De rechtbank is van oordeel dat eiser de twijfel over zijn identiteit niet weg heeft kunnen nemen. Verweerder heeft de inhoud van de overgelegde identiteitskaart en de verklaringen van eiser over het verkrijgen van zijn identiteitskaart terecht ongeloofwaardig geacht, waardoor er geen sprake is van nieuwe feiten en omstandigheden.
4.3
Eiser voert in onderhavige aanvraag aan dat hij nog steeds actief is in het Iraans verzet en hij heeft foto’s en verklaringen overgelegd om dit te onderbouwen. Eisers deelname aan activiteiten van en werkzaamheden bij de stichtingen zijn reeds in eerdere procedures geloofwaardig geacht. Verweerder handhaaft dit standpunt en stelt dat de overgelegde documenten geen nieuwe feiten en omstandigheden zijn.
Eiser heeft secundair aangevoerd dat er geen nieuwe elementen of bevindingen ten grondslag hoeven te liggen aan zijn nieuwe asielaanvraag gezien de Bahaddar-exceptie.
De feiten en omstandigheden leiden volgens eiser namelijk tot de conclusie dat hij aangemerkt dient te worden als verdragsvluchteling en tot de conclusie dat schending van artikel 3 van het EVRM dreigt indien eiser zou worden teruggestuurd.
4.4
De rechtbank is met verweerder van oordeel dat enkel de betrokkenheid bij de Mujahedin, of aan de Mujahedin gelieerde stichting, onvoldoende grond vormt voor vrees voor vervolging in de zin van het Vluchtelingenverdrag en vrees voor onmenselijke behandeling in de zin van artikel 3 van het EVRM. Verweerder heeft niet ten onrechte gesteld dat eiser zijn vrees onderbouwt met algemene informatiebronnen over de positie van Mujahedin organisaties in het buitenland. Hieruit blijkt niet dat er speciale aandacht is van de Iraanse autoriteiten voor de activiteiten van eiser in Nederland. Eiser stelt echter wel dat de Iraanse autoriteiten op de hoogte zijn dat hij zich persoonlijk inzet voor een aan de Mujaheddin verwante stichting. Zo stelt eiser dat hij op beeldmateriaal van demonstraties staat en dat Iraanse autoriteiten deze beelden hebben gezien.
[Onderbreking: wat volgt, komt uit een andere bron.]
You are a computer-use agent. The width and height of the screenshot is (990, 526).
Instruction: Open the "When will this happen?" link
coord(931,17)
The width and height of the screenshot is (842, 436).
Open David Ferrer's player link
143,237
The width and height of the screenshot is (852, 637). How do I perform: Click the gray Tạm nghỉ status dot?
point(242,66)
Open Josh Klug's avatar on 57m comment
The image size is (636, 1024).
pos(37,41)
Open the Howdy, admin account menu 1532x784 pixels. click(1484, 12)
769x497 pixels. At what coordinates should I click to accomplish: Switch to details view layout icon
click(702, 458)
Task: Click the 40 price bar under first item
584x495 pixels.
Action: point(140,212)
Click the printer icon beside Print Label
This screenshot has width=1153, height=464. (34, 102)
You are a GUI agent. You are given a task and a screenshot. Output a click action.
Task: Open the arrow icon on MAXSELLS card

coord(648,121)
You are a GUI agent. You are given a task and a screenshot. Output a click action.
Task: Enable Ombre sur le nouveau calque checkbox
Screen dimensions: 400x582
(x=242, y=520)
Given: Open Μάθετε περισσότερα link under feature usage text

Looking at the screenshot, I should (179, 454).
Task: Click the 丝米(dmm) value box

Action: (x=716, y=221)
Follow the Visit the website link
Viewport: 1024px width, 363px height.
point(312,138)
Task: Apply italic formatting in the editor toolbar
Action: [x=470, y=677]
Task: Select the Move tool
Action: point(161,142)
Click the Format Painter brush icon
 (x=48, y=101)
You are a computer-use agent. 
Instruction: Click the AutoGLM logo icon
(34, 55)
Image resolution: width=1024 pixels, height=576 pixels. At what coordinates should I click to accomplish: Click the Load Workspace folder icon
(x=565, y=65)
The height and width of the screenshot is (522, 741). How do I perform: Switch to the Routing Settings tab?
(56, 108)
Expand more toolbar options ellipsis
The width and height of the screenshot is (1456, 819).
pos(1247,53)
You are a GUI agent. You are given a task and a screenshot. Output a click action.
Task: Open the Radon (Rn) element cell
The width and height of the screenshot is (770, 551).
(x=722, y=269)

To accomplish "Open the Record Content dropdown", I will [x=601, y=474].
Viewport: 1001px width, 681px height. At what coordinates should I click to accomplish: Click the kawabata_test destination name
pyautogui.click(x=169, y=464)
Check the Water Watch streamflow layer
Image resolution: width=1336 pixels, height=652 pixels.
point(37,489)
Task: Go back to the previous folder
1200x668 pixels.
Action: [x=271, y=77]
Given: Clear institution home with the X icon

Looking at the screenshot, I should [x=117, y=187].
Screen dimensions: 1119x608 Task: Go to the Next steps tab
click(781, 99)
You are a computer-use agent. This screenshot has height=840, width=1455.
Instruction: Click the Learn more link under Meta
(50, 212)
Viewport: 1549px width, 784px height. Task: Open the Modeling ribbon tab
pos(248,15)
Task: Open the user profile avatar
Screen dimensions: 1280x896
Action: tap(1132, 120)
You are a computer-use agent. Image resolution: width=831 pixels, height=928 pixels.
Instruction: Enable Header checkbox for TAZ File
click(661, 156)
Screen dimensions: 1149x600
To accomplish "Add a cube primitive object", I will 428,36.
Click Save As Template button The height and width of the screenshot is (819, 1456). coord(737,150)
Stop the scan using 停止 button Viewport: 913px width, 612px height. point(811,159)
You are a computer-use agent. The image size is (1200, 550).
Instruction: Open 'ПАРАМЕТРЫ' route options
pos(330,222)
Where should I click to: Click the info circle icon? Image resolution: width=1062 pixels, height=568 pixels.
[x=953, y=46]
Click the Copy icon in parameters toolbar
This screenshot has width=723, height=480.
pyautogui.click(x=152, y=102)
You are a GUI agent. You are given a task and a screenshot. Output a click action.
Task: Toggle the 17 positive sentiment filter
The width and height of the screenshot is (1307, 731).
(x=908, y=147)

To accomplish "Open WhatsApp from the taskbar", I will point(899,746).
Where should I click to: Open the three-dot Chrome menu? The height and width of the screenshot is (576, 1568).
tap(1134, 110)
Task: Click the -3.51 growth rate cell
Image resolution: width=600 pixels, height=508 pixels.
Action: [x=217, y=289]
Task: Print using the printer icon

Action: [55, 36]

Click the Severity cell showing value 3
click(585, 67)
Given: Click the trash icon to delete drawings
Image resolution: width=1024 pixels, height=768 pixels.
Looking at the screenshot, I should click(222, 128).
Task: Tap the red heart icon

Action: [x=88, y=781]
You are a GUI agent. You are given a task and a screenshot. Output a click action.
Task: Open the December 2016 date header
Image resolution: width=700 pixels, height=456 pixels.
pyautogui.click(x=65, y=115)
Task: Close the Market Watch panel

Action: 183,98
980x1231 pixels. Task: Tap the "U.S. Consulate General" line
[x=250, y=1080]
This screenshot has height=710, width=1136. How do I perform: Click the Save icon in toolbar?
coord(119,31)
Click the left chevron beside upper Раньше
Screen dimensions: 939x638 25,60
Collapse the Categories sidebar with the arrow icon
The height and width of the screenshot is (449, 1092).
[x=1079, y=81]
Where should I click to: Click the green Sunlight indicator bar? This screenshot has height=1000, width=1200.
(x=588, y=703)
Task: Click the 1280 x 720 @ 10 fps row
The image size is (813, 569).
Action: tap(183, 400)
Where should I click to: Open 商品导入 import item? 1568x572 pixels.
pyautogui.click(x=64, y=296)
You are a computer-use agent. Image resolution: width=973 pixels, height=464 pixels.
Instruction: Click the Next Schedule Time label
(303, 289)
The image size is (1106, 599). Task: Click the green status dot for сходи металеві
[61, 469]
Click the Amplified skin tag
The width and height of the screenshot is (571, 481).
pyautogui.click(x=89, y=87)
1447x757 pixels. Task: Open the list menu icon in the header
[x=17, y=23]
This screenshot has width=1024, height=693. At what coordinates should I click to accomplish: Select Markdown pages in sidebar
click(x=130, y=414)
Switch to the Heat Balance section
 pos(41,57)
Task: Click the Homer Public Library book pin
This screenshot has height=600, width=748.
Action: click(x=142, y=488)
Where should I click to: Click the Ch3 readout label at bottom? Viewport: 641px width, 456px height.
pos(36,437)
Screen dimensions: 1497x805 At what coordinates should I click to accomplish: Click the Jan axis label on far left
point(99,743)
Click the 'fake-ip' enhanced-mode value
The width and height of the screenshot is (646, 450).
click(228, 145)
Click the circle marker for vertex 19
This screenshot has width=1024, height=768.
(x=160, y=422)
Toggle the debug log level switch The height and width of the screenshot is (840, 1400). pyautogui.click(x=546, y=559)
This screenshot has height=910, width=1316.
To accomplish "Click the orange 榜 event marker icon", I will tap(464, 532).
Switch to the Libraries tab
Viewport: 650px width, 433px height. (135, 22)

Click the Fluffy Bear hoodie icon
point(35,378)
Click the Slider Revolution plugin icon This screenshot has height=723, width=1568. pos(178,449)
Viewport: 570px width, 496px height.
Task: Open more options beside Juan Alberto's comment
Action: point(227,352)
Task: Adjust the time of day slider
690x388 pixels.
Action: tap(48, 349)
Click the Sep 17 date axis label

Dit is echter in eerdere procedures ongeloofwaardig geacht en in rechte vast komen te staan en eiser heeft in deze procedure niet aannemelijk gemaakt dat de Iraanse autoriteiten deze beelden van eiser hebben gezien.
Eiser stelt daarnaast dat uit de invallen bij zijn zus door de Iraanse autoriteiten en het aanwezig zijn van overheidsambtenaren bij de rouwceremonie van zijn vader blijkt dat de Iraanse autoriteiten op de hoogte zijn van zijn persoonlijke activiteiten. Verweerder heeft niet ten onrechte gesteld dat eiser dit niet aannemelijk heeft gemaakt. Uit eisers verklaringen blijkt namelijk niet wanneer en door wie de invallen in het huis van zijn zus hebben plaatsgevonden. Ook over de aanwezigheid van overheidsambtenaren bij de rouwceremonie heeft eiser onvoldoende duidelijke en concrete informatie verschaft. Bovendien blijkt uit de gestelde aanwezigheid van overheidsambtenaren nog niet dat dit vanwege eiser was.
Nu eiser niet aannemelijk heeft gemaakt dat eiser in de negatieve aandacht staat van de Iraanse autoriteiten is de rechtbank van oordeel dat verweerder zich op goede gronden op het standpunt heeft gesteld dat eiser niet aannemelijk heeft gemaakt dat hij een reëel risico loopt op een behandeling in strijd met artikel 3 van het EVRM en hierdoor niet valt onder de Bahaddar-exceptie.
5. Het beroep is ongegrond.
6. Voor een proceskostenveroordeling bestaat geen aanleiding.

Beslissing

De rechtbank verklaart het beroep ongegrond.
Deze uitspraak is gedaan door mr. G. de Zeben - de Vries, rechter, in aanwezigheid van
mr. A.E. Maas, griffier, op 15 augustus 2019.
griffier rechter
Deze uitspraak is in het openbaar gedaan en bekendgemaakt op:

Rechtsmiddel

Tegen deze uitspraak kan hoger beroep worden ingesteld bij de Afdeling bestuursrechtspraak van de Raad van State binnen één week na de dag van bekendmaking.